If you do decide to use microphone control, here are some tricks you can use to maximize the performance of your Mirror when using microphone input:
When you first run the Magic Mirror, it will create a preferences file called "MAG_MIR.TXT" for you in the same directory as the Magic Mirror. By editing this text file, you can customize how the mirror works.
You should be able to edit the file with any text editor, as long as it can save back into raw text format (in particular, don't save it as Microsoft Word!). Quit the Magic Mirror before editing it. For the most part, the options are either explained or are self-explanatory.
The simplest things to do is to change the control keys to ones which are more convenient for your own use. For instance, suppose you wanted to control the Magic Mirror's mouth with the Shift key instead of the Option key (Windows users will want to turn off Sticky Keys if they do this). All you need to do is open the preferences file, change "key_open_mouth option" to "key_open_mouth shift", save the file, and launch the Magic Mirror again.
You can also change the orientation of the Magic Mirror on the screen between "portrait" and "landscape". "Landscape" is the default behavior. "Portrait" gives you a larger mask face, but requires you to turn your monitor on its side.
You can also "train" your Mirror to do performances without a puppeteer. This will take some experimentation and patience on your part, but I tried to make it pretty easy.
The first thing you need is a sound file for the Mirror to work against. It needs to be in a file format that QuickTime understands. Place it in the same folder as the Magic Mirror, and edit the preferences file to set the "audiofile" option to the name of the file you just put in there. Be sure to include the three-letter file extension (Windows users may have to right-click the file and look at the properties to see it).
This defines an audio file that the Mirror will load in when it starts up. Once it is loading correctly, it can be used to automate your performance.
To record a performance, edit the preferences file, and choose keys for the "key_record_sequence" and "key_play_sequence" keys.
In the Magic Mirror program, press the key you defined to record a sequence, and the audio file will begin playing. Act out the performance with the keys as if it were a live performance.

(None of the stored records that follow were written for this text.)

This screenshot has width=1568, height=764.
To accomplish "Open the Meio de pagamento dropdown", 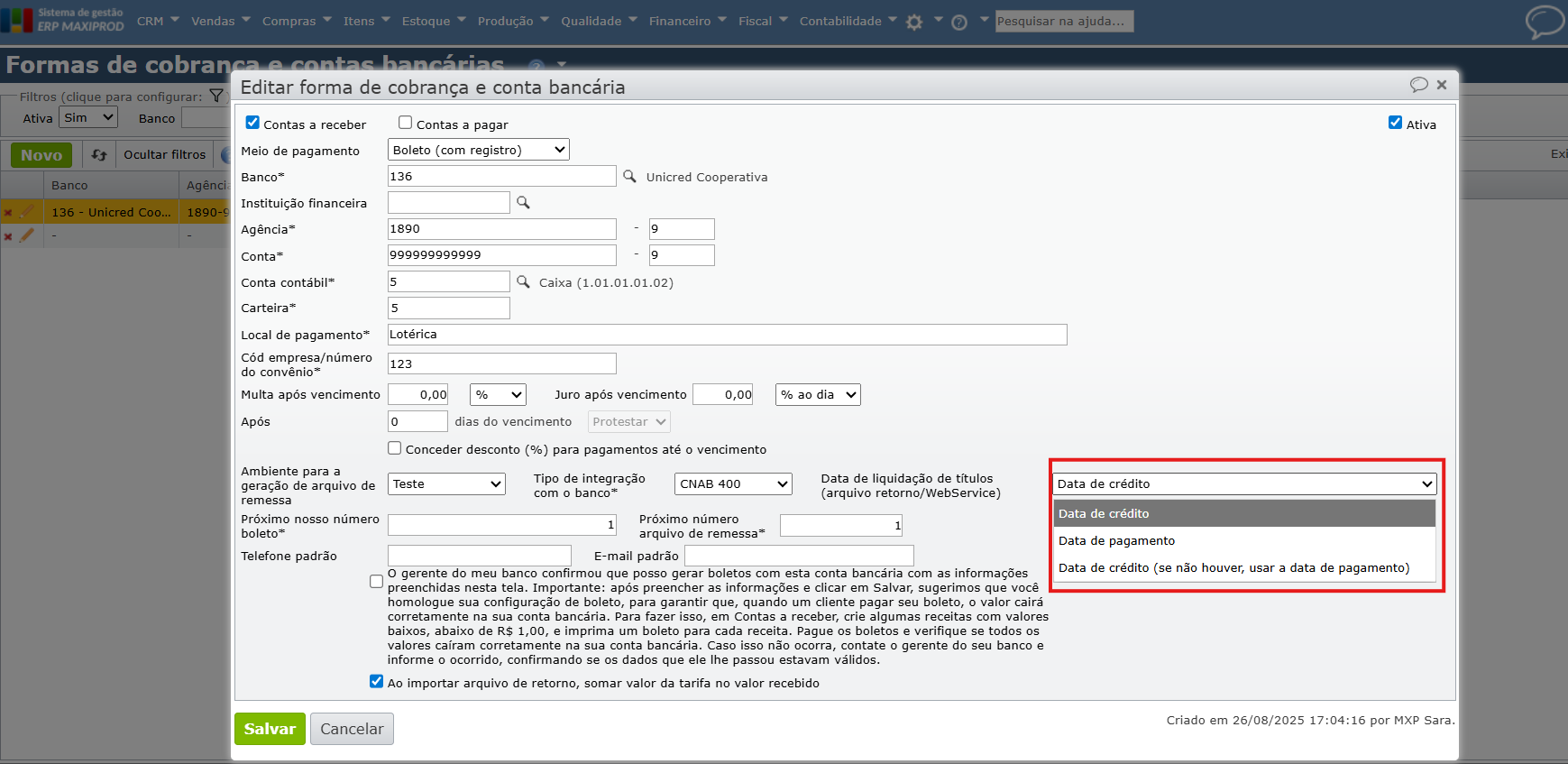I will tap(479, 150).
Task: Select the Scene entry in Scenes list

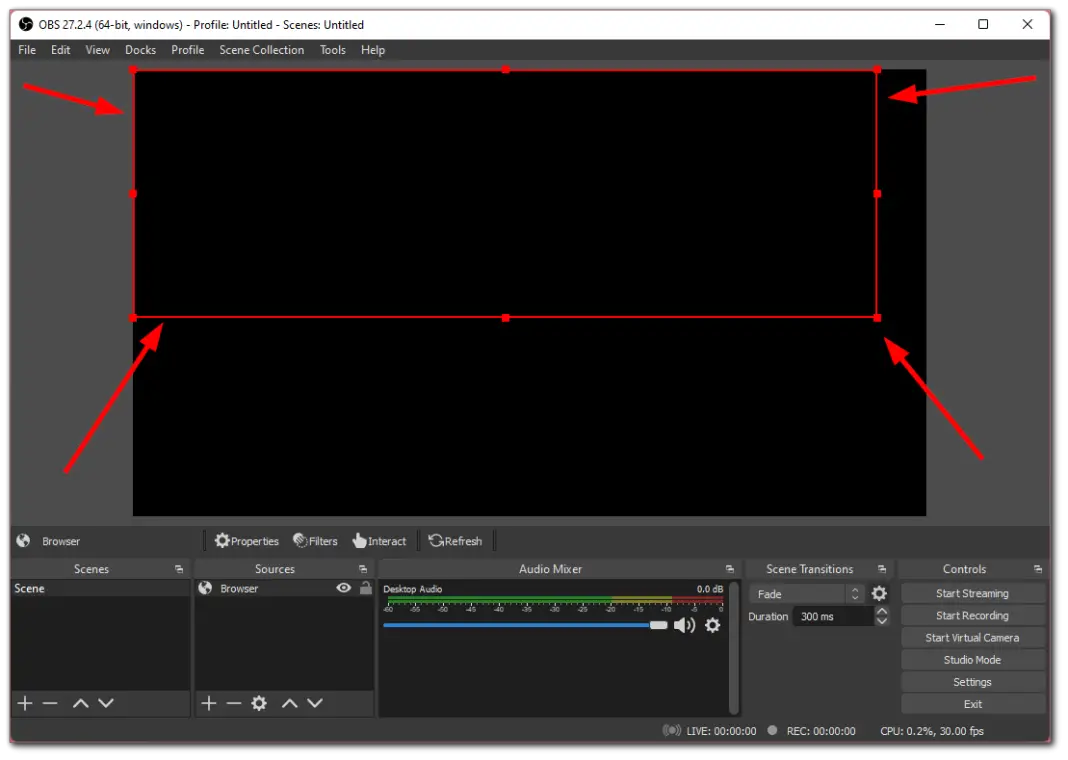Action: (x=60, y=588)
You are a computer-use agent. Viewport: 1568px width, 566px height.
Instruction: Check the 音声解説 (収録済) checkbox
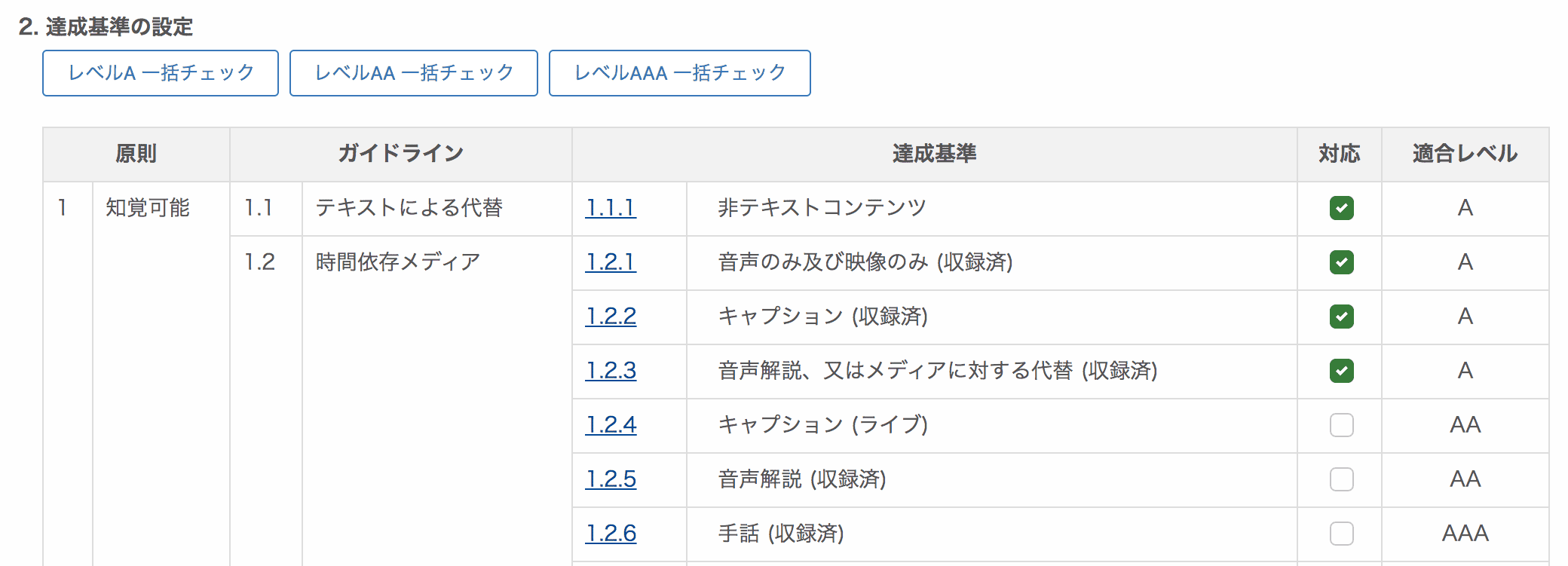[1341, 479]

At the end of the sound file, it will automatically save your performance (replacing any performance that was previously saved).

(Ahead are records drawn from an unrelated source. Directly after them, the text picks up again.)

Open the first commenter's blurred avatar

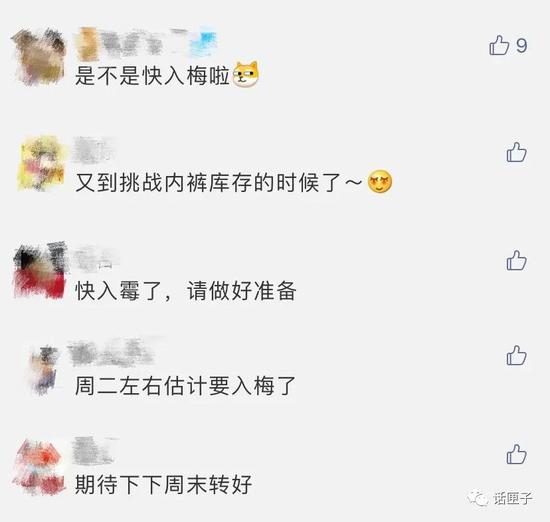coord(39,57)
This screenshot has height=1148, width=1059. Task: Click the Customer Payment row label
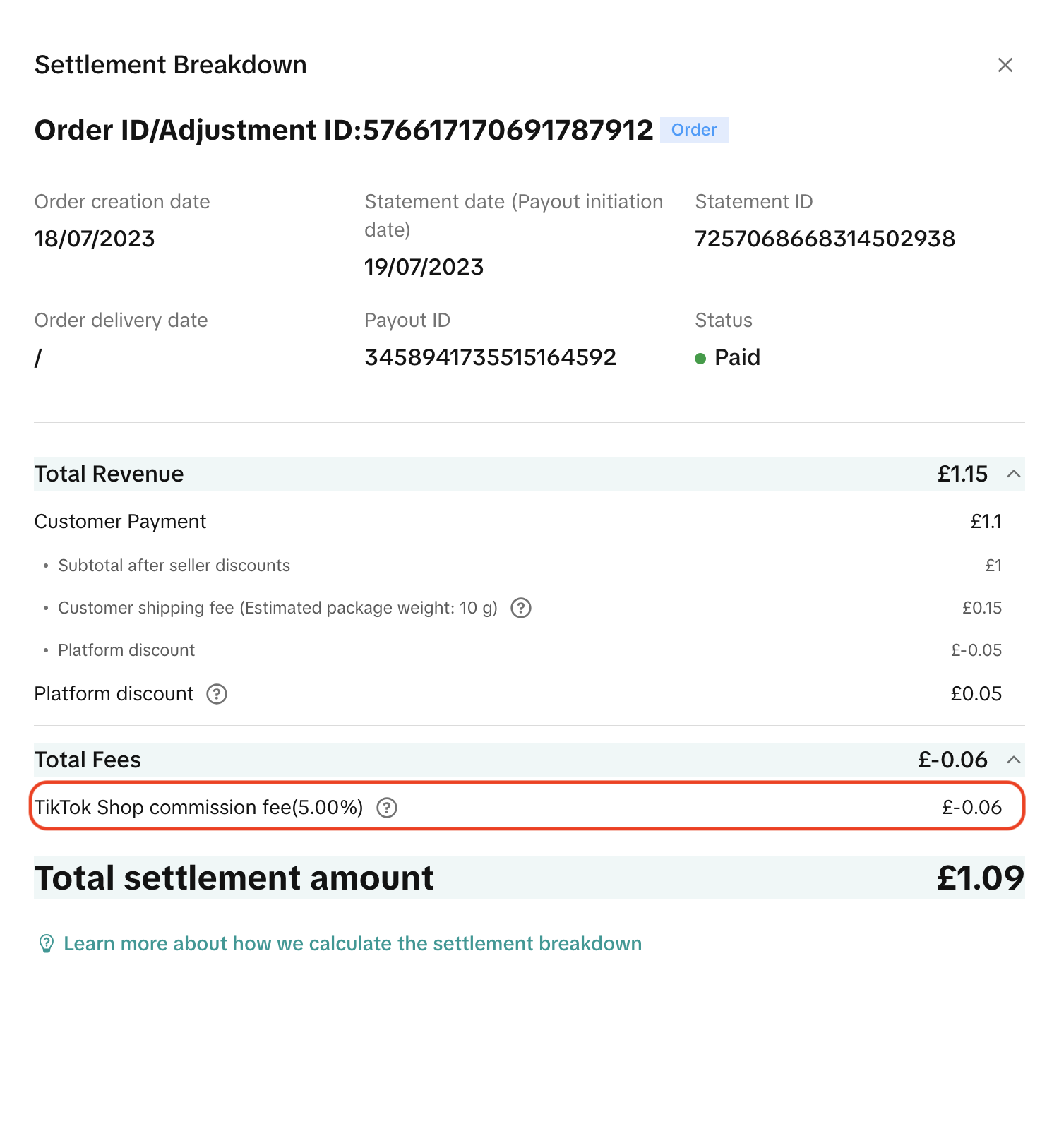(120, 522)
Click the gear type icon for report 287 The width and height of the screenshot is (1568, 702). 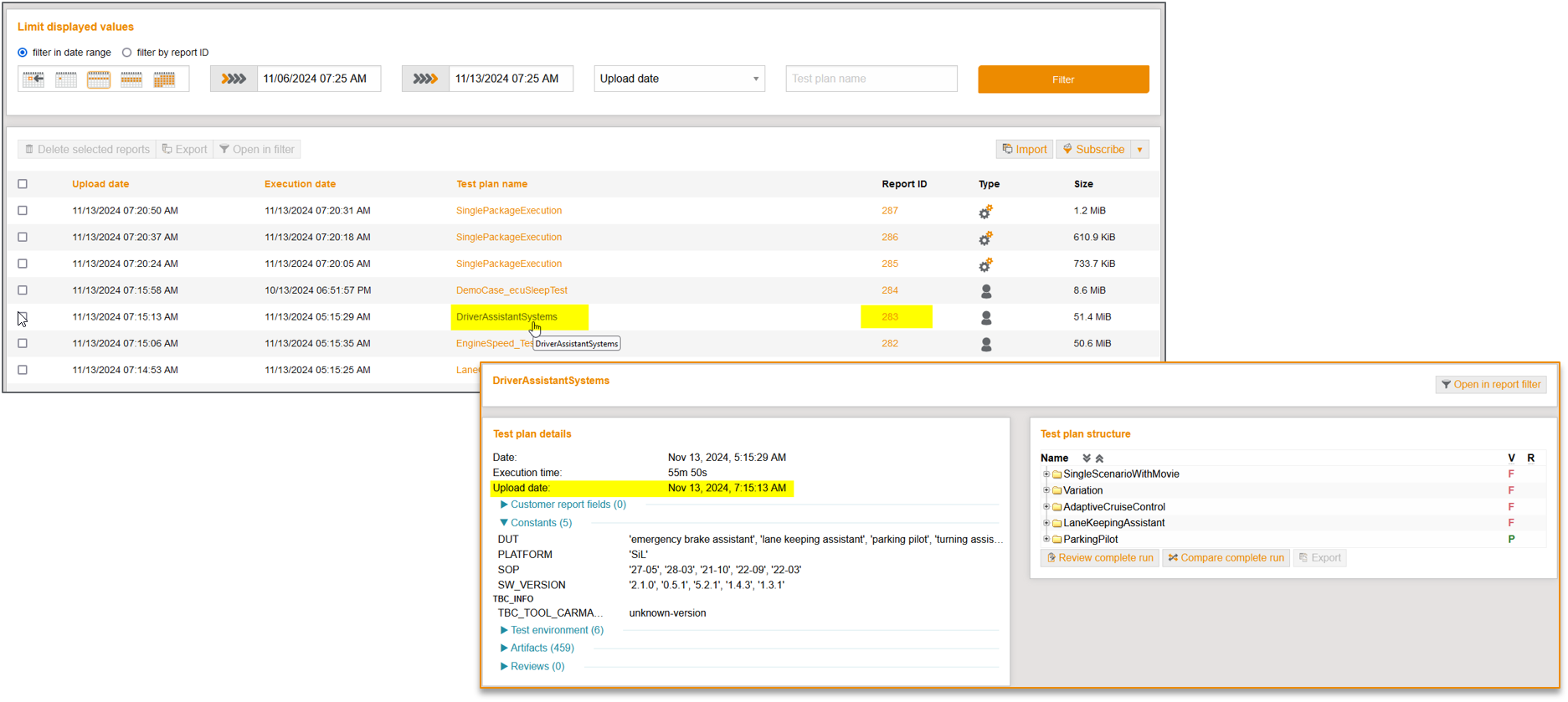tap(985, 212)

You can view your performance using the key you defined to play a sequence. If you decide to manually trigger your performance, you can stop now, and just trigger your saved performance with that key. (It's a good idea to go back and redefine the record sequence key to "none" so you don't accidentally save over your performance.)

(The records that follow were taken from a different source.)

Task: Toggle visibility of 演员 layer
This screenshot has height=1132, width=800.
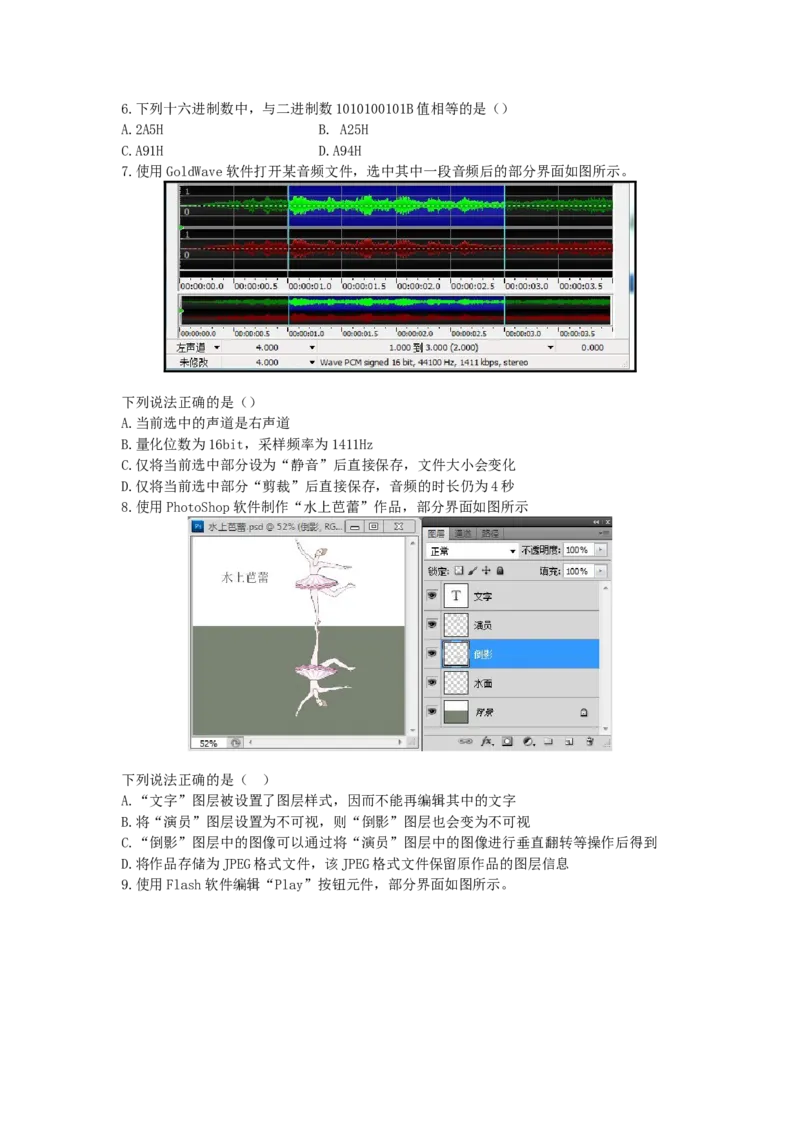Action: tap(432, 625)
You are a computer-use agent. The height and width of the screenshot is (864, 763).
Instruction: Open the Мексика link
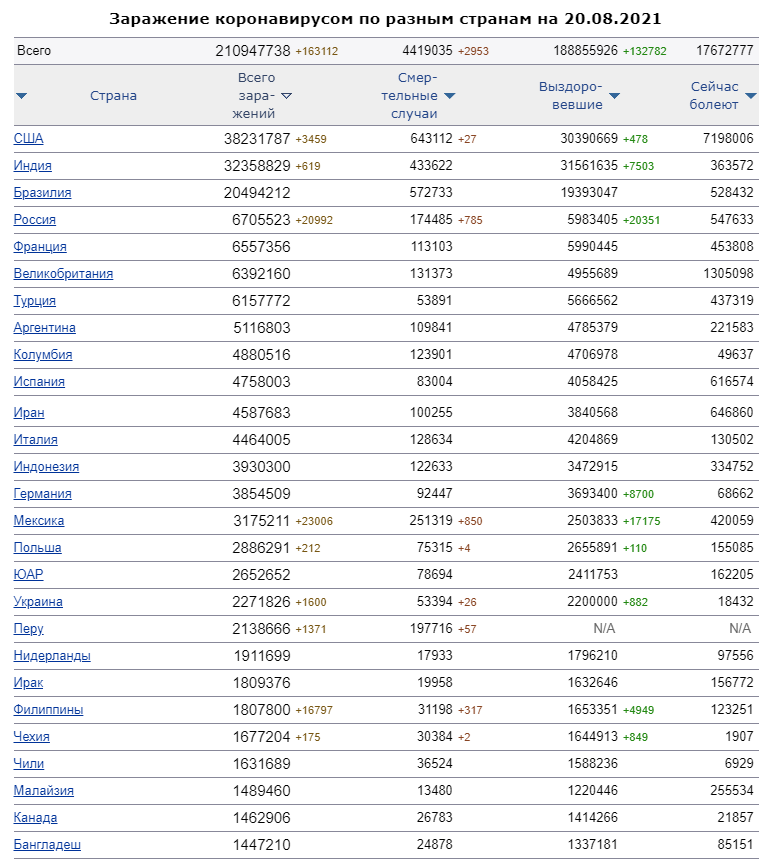point(39,521)
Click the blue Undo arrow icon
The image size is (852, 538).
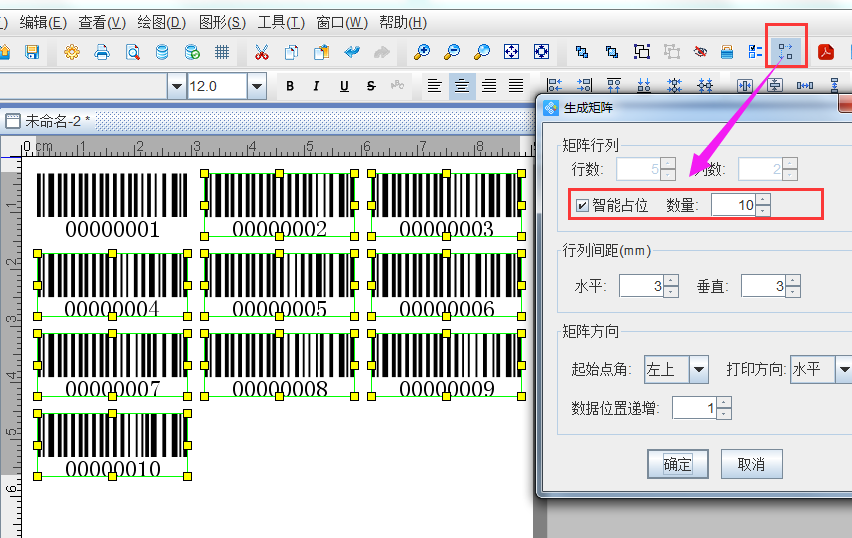(352, 52)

However, if you want to leave the Mirror unattended, go back and edit the preference file again once you have your performance recorded. Change the "unattended" option to a number greater than -1. (A value of -1 is normal operation, and any other number is "unattended" mode.) The next time you launch the Magic Mirror, it will automatically play the sound file over and over again, waiting a number of seconds in between equal to the number you entered for the "unattended" option. (In other words, if you changed "unattended" to five, it would wait five seconds before playing the audio file again.)
The Magic Mirror has only been tested on a snow iMac (256MB, 500MHz PowerPC G3, RAGE 128 Pro). Your mileage may vary, but it should run fine on anything newer.
Note that the Mac version requires Rosetta.
The software is provided as-is. Use it at your own risk. If the Magic Mirror banishes the only copy of your dissertation to the shadownet, well, that's what you get for dabbling with dark powers, occult artifacts, and untested software all at the same time.